Bangladesh harbors many leeches in its vast wetlands. Leeches have a tendency to enter through body orifices with potentially life-threatening consequences. Literature search revealed inadequate description of clinical manifestations and treatment of leech infestations in children. We describe our experience with leech infestations in children.
Between January 1, 2004 and December 31, 2010, 17 cases of leech infestation through body orifices in children were managed. This is a retrospective study on age, sex, route of leech entry, investigation and treatment, and outcome.

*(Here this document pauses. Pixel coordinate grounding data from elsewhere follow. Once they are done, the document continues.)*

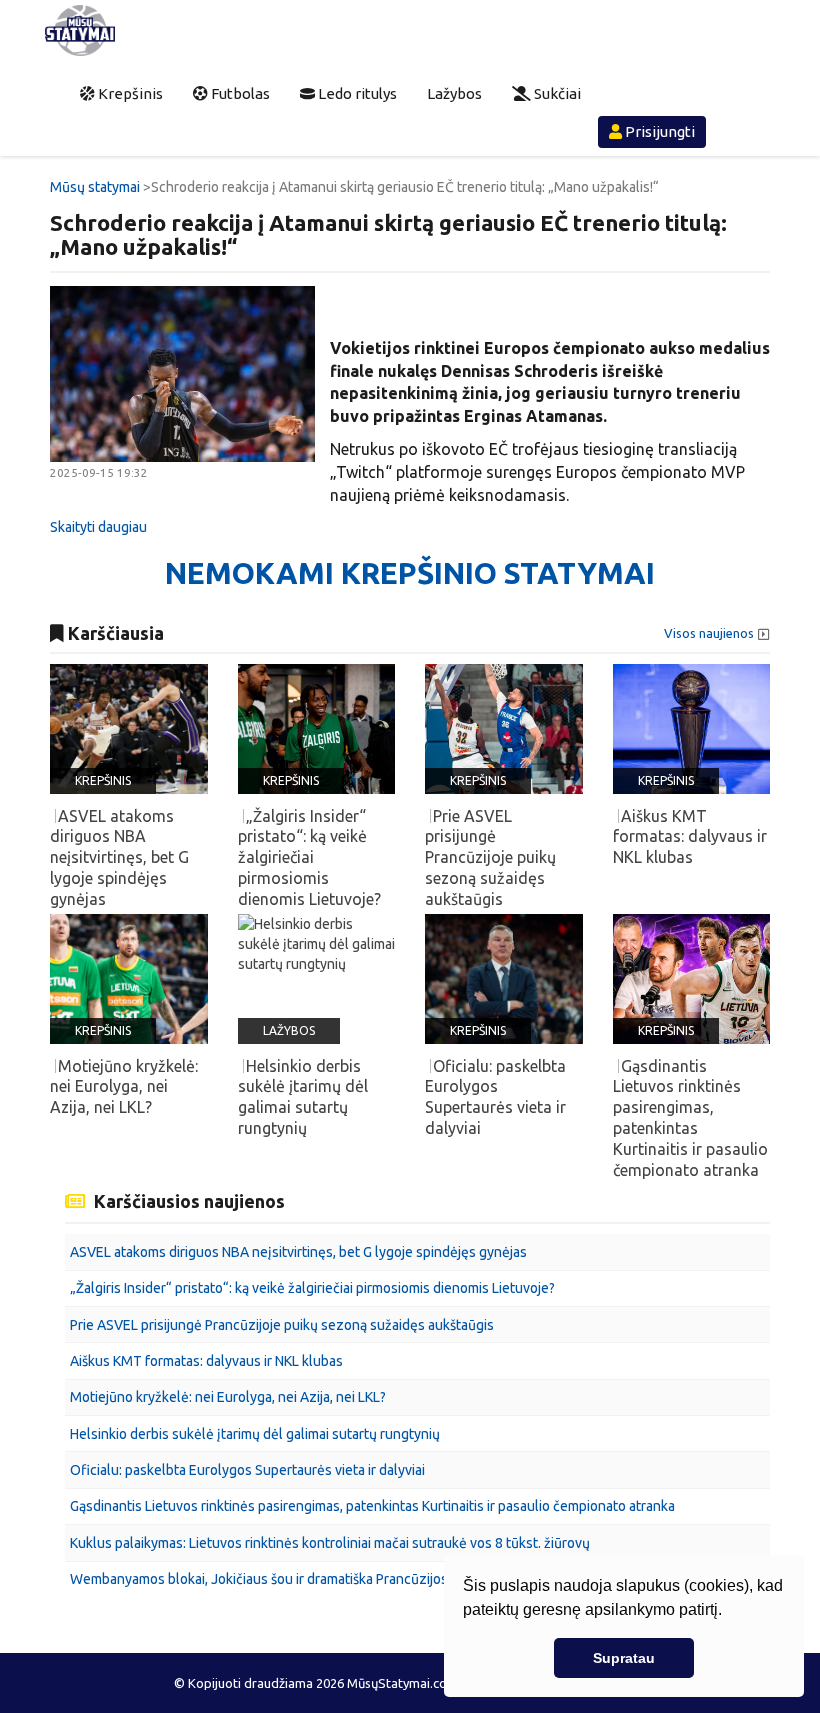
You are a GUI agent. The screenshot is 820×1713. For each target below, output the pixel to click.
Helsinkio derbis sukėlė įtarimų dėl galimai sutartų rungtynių (255, 1434)
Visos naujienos (709, 633)
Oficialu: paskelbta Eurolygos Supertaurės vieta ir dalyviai (247, 1470)
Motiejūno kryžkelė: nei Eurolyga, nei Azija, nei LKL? (228, 1397)
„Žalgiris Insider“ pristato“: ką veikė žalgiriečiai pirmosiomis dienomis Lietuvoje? (312, 1288)
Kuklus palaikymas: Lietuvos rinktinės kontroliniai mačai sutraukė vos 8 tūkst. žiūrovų (330, 1543)
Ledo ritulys (356, 93)
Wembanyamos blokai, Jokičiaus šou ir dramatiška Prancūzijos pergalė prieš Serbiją (323, 1579)
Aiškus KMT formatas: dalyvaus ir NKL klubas (206, 1361)
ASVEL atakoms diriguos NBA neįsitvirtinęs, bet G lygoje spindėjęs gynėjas (298, 1252)
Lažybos (454, 93)
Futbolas (239, 93)
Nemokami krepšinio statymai (410, 573)
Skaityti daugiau (98, 527)
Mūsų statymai (95, 187)
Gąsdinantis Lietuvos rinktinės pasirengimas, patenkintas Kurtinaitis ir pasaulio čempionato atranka (372, 1506)
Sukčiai (556, 93)
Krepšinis (129, 93)
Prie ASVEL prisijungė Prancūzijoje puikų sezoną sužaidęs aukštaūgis (282, 1325)
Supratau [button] (624, 1658)
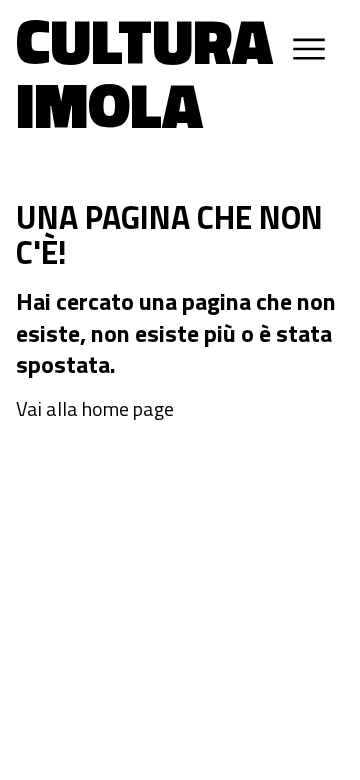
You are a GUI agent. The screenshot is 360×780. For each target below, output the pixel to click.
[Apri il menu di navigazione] (309, 49)
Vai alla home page (95, 409)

Age ranged from 4.5 to 11 years (mean 6.4 ± 1.8) and females accounted for more than 70 %. The orifices of leech entry include urethra, vagina, and rectum. Leeches could be found in eight cases. Two boys with leeches in the urinary bladder needed suprapubic removal. Leeches were retrieved from the vagina under general anesthesia in three cases, and on three occasions leeches came out from the vagina after normal saline instillation. In nine cases with different routes of entry where leech was not found, instillation of normal saline was sufficient to stop bleeding. Fifteen cases presented with bleeding and transfusion was required in five cases with Hb% <7 gm/dl.
Leech infestation through lower body orifices is common in children of rural Bangladesh. Prompt diagnosis is of paramount importance, and application of normal saline is effective in most cases. Sometimes surgical intervention is required.